Direction: Copy everything in the listing from the line containing "The height and width of the screenshot is (358, 477)." down to the line containing "Action: [x=41, y=36]", both lines included and nothing outside that range. Keep every request as it is, but add 121 to each coordinate in the answers.

Record set:
•••••

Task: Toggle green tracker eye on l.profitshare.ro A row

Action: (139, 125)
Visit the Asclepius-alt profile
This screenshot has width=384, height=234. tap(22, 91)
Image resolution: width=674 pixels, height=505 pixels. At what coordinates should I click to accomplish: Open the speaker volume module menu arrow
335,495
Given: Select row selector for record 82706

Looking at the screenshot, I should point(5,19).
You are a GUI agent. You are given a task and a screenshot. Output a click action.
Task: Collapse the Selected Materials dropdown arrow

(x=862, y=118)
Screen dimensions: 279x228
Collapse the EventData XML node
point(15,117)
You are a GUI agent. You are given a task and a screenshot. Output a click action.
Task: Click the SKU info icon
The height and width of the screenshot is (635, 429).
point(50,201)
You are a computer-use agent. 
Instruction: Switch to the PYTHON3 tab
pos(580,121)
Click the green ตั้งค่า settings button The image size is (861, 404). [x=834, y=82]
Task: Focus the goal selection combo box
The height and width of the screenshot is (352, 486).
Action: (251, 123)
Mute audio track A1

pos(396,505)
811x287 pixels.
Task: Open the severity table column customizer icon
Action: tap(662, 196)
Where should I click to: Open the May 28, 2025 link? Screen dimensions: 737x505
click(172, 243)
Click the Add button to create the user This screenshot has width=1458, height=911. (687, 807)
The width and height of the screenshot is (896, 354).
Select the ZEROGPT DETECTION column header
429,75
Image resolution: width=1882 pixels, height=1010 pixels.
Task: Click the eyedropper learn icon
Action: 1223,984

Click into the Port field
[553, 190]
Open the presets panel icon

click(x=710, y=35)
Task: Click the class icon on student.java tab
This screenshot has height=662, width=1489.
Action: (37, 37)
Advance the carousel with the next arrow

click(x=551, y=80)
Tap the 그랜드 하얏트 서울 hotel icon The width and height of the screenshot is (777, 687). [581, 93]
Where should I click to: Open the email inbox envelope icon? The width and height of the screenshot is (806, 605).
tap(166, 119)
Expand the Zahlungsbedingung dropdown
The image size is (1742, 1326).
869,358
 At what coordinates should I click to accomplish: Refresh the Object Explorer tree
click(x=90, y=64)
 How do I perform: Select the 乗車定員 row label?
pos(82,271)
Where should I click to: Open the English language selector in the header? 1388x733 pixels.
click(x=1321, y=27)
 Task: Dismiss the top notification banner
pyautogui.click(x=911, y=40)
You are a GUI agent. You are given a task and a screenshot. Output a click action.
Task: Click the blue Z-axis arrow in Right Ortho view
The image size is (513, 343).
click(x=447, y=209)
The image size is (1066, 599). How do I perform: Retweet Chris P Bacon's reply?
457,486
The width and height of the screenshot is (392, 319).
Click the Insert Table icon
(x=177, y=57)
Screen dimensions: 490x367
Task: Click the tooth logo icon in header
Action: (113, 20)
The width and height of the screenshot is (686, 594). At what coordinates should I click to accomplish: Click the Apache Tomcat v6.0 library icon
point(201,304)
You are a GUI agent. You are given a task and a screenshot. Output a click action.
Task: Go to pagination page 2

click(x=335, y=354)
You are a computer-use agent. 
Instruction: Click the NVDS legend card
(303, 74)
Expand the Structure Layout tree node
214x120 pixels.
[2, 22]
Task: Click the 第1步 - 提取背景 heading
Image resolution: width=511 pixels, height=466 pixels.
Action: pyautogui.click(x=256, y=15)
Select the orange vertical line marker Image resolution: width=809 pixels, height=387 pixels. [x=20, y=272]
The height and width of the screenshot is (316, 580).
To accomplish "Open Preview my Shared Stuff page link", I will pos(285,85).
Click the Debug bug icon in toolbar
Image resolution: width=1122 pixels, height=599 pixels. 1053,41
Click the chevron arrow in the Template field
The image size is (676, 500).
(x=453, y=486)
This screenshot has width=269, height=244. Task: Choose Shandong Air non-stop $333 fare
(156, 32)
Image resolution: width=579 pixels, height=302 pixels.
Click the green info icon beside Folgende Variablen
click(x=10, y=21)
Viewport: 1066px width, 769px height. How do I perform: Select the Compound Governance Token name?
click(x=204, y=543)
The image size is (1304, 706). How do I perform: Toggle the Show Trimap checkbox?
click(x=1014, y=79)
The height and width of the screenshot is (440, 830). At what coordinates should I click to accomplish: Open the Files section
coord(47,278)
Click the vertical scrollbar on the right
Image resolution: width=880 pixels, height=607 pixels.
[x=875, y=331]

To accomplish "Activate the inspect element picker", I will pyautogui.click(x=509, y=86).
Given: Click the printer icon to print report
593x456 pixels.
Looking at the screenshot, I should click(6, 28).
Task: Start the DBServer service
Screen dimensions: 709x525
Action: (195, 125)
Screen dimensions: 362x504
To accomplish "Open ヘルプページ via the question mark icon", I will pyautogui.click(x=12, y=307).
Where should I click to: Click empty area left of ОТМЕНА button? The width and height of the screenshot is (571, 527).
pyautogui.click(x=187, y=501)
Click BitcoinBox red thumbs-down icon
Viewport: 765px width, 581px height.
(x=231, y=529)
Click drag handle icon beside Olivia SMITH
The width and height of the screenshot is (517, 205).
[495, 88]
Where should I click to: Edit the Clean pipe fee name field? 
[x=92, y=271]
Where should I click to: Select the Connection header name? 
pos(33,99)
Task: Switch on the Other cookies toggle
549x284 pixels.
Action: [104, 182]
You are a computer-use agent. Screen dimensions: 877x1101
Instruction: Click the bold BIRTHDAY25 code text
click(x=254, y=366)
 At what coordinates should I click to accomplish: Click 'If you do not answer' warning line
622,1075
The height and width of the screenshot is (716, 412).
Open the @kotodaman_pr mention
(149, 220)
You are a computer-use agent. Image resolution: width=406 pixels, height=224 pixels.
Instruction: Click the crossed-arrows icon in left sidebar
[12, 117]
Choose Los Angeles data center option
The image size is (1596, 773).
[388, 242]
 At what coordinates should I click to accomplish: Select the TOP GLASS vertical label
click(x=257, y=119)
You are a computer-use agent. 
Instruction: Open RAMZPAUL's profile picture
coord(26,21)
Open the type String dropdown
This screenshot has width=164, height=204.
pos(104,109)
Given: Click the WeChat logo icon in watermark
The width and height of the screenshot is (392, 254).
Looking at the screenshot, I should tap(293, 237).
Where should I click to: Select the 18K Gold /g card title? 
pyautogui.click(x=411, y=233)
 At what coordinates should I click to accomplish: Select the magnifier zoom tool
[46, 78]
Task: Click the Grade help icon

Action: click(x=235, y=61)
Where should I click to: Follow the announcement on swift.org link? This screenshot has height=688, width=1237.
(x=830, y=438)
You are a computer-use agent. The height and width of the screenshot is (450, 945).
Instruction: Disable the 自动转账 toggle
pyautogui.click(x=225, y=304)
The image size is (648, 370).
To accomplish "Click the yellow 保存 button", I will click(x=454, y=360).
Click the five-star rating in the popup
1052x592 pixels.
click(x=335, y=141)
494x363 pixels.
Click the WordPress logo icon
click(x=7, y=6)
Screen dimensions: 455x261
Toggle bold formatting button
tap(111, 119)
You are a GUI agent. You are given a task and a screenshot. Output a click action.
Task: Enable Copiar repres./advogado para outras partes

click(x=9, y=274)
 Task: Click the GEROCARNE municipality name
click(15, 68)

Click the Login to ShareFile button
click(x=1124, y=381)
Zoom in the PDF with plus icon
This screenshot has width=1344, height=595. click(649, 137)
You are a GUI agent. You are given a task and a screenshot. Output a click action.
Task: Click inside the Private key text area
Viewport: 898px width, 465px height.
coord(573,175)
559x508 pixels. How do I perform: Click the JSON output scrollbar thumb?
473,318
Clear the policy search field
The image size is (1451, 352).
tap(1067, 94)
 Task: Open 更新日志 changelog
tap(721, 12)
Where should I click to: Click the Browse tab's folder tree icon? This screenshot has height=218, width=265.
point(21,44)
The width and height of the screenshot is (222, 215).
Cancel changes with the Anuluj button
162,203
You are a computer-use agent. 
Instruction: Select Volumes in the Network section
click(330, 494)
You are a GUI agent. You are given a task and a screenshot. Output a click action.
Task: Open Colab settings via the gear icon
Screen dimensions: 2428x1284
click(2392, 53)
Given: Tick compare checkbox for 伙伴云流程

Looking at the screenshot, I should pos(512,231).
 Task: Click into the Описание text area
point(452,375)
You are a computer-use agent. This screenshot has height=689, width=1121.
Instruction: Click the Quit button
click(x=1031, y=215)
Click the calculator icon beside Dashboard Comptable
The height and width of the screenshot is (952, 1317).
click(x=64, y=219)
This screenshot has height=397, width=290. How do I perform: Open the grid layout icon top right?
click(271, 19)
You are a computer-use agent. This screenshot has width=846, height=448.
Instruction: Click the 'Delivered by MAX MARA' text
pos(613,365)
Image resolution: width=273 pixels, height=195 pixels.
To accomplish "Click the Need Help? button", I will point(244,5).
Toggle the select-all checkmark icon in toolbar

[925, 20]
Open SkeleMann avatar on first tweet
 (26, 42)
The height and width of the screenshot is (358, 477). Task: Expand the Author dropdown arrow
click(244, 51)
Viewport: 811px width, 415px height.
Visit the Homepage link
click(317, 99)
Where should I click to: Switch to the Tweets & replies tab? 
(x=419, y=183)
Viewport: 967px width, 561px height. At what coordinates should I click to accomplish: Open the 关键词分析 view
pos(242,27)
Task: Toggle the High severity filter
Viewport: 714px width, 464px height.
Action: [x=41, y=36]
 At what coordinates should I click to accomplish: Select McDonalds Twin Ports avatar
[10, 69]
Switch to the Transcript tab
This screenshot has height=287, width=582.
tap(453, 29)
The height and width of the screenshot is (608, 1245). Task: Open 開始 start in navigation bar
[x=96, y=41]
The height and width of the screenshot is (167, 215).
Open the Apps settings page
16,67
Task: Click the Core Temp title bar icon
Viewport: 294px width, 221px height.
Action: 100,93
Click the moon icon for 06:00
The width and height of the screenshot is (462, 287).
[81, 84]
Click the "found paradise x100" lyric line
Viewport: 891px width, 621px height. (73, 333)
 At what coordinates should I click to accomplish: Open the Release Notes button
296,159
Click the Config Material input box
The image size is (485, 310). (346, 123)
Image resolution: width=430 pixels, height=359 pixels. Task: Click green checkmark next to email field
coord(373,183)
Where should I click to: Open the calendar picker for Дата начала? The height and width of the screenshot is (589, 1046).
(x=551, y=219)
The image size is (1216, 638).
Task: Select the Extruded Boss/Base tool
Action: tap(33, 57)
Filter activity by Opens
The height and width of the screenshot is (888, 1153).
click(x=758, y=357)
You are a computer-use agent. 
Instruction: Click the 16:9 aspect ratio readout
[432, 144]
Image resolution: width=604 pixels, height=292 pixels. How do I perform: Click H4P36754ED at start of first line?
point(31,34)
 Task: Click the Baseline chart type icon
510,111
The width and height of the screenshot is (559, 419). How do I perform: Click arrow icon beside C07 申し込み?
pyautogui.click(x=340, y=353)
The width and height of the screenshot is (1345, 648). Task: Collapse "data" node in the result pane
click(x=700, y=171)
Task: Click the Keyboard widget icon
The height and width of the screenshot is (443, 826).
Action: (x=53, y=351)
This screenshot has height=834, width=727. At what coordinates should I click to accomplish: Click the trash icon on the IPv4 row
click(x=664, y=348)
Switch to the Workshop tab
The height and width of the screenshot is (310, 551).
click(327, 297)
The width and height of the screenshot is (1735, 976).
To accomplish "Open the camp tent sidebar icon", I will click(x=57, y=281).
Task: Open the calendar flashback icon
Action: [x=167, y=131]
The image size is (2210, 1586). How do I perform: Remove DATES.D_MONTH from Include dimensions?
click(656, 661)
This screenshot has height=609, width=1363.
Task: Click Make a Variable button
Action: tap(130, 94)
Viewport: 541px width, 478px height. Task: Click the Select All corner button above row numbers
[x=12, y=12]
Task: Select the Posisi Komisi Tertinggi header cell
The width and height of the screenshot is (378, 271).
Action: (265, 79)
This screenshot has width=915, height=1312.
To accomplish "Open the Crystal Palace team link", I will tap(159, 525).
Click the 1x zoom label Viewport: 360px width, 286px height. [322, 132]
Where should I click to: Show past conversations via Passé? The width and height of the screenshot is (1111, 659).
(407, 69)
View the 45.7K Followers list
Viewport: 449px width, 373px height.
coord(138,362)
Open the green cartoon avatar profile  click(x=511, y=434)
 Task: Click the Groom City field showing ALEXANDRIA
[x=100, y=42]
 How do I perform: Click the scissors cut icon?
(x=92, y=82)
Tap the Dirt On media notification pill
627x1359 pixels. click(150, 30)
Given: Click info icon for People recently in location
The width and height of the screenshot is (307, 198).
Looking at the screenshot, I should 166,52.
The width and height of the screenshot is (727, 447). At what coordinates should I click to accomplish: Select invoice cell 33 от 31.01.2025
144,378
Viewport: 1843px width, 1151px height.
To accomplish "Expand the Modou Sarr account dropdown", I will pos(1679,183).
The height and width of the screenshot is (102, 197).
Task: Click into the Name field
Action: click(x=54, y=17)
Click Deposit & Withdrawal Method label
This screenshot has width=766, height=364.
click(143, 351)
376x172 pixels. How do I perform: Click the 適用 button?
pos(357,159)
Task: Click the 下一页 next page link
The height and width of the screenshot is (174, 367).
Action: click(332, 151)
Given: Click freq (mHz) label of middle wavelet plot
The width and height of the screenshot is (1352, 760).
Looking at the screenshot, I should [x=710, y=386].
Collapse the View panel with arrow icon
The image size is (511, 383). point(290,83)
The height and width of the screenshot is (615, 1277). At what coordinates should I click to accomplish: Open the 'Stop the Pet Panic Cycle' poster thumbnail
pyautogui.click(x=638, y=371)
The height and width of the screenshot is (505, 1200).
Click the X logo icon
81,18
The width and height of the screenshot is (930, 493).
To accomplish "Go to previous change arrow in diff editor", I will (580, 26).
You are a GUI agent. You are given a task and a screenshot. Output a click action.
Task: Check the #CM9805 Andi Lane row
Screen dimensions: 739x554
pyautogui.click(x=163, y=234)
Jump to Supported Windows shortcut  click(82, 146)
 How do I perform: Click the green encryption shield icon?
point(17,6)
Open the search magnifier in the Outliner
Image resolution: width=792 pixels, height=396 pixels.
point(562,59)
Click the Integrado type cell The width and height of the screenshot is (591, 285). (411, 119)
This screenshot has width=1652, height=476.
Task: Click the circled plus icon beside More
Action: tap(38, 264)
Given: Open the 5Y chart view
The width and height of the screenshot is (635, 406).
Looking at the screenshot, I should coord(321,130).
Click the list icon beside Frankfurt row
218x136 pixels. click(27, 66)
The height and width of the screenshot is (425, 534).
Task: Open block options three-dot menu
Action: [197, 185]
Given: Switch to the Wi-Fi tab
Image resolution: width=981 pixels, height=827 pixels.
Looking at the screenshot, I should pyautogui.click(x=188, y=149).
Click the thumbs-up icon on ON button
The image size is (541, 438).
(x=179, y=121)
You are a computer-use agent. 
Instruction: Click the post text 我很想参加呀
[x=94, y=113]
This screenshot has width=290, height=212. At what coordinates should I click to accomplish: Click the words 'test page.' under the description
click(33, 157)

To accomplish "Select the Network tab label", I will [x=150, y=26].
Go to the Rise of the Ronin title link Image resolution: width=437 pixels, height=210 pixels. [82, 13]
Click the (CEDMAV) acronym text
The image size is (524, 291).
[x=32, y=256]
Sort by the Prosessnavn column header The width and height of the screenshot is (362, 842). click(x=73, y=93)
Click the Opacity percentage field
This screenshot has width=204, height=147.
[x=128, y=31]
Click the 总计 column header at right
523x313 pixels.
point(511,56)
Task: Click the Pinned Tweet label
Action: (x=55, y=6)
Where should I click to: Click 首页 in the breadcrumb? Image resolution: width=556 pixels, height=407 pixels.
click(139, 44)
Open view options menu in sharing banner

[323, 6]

•••••

Output for this exercise:
The height and width of the screenshot is (358, 477). Task: Expand the Author dropdown arrow
click(365, 172)
Viewport: 811px width, 415px height.
Visit the Homepage link
click(438, 220)
Where should I click to: Switch to the Tweets & replies tab? 
(x=540, y=304)
Viewport: 967px width, 561px height. At what coordinates should I click to accomplish: Open the 关键词分析 view
pos(363,148)
Task: Toggle the High severity filter
Viewport: 714px width, 464px height.
Action: [x=162, y=157]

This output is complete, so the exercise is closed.